A business partnership can be every bit as complicated as a marriage. And, like matrimony, some partnerships end unhappily.
Wouldn’t it be helpful if you could spot the warning signs of
an implosion before it occurred — or, better yet, before you even entered the partnership? That way, you could escape the situation before it turned ugly, got expensive, or wrecked what you’d built through long, hard work.
Actually, you can. Here are five signs that your shared business may be in trouble, so that perhaps you can rethink the partnership before it’s too late.
1. Unfair or Unbalanced Roles
Like a good marriage, a good business partnership brings together two people whose personalities, skill sets, intelligence, know-how, and other attributes complement each other. When properly balanced [PDF], the partnership produces a union that’s more powerful than either person acting alone.
But a successful partnership can’t happen or endure when there’s a fundamental imbalance. Trouble generally arises when one partner feels he or she has too much or too little:
- time commitments, or
- investment in a desired outcome.
The ideal situation is one in which each partner feels good about his or her contributions and the other partner’s efforts.
Of course, the requirements of a business are constantly shifting. So, a successful partnership needs not only an initial balance, but also a mechanism for re-balancing the partners’ individual workloads as often as necessary.
2. Financial Disagreements
Business is closely tied to money, and it involves making myriad decisions about spending, investing, receiving, and controlling funds. Some of these decisions inevitably are based on value judgments, such as whether you spend more in order to buy domestically-made goods or operate in a “green” way.
cash flow is central to your business, significant disagreements about spending signal a fundamental partnership problem. As time goes on, there’s a good chance you will become dissatisfied with your partner’s preferences regarding money — and tire of your constant tussling over it.
3. Unresolved Issues
Disagreements are not necessarily a problem, but difficulties in resolving disagreements are. Psychologically, the inability to resolve conflicts often signals basic incompatibilities in a partnership, personal dislike, or divergent worldviews and values. But even if all that stays in the subconscious background, difficulty resolving disagreements generally reflects important differences in communication styles, priorities, and personal flexibility, any of which can put extra pressure on a relationship.

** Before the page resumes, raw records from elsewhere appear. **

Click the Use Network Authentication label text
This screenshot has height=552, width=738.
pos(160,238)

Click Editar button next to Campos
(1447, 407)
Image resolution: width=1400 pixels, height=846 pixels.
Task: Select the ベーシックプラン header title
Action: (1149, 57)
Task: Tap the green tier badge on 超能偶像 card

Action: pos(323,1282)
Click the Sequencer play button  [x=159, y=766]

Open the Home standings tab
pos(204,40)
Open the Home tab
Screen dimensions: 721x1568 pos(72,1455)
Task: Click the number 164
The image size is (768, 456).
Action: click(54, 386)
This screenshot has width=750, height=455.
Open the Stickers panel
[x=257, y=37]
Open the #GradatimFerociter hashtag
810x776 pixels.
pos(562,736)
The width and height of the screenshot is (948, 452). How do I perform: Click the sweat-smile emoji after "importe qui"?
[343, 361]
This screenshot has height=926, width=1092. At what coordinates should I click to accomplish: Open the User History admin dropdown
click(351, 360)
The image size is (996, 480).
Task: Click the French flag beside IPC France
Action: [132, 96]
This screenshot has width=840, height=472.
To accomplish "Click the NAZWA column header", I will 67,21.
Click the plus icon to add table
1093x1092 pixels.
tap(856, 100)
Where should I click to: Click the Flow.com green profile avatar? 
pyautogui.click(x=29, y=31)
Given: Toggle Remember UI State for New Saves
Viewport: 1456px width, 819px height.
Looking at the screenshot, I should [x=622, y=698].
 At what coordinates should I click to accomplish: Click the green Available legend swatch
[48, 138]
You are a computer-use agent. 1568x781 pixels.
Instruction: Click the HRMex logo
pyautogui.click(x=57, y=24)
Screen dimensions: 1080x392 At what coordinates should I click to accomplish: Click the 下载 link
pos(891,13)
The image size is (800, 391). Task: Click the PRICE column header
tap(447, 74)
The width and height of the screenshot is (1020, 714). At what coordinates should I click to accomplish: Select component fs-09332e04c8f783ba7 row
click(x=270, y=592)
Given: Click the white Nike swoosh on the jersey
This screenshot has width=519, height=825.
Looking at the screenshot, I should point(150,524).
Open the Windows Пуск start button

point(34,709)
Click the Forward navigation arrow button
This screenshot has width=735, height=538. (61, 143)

From a business perspective, disagreements that continue for long periods produce resentment, waste time, and impede effective management of the business. So, make every effort to settle disagreements respectfully, in a way that recognizes the worthwhile aspects of each partner’s point of view. Ongoing friction is usually a sign the partnership will end badly.
4. Different Ways of Working
Differences in work styles [PDF] can produce conflicts and resentments that steadily build up until the partnership falls apart. For example, one partner may:
- rarely or never take time off, while the other partner cherishes regular “off hours”;
- obsess over certain issues, while the other partner thinks them through to a suitable policy and moves on; or,
- insist on volunteering their services for certain causes or decline certain business opportunities in order to reinforce personal values that the other partner deems irrelevant to the business.
The partners may begin with a good deal of tolerance for each other’s “quirks.” But fundamental differences are likely to chip away at even the strongest bonds.
5. Different Exit Strategies
How you plan to exit the business in the future can have a profound impact on day-to-day decisions and operating strategies. If partners are interested in divergent outcomes, they’re frequently going to feel driven toward different choices, such as:
- taking cash out of the business early versus delaying immediate income in favor of investment toward long-term growth; or
- running everything personally based on “gut feelings” vs. establishing policies and developing staff so that the business can run without the partners’ close oversight.
Individually, none of these differences create an immediate or inevitably fatal flaw in a partnership, of course. But they do send up a red flag in terms of the potential for long-term mutual satisfaction and success in the partnership, and the greater number of these problems that describes your partnership, the bigger the risk tends to be.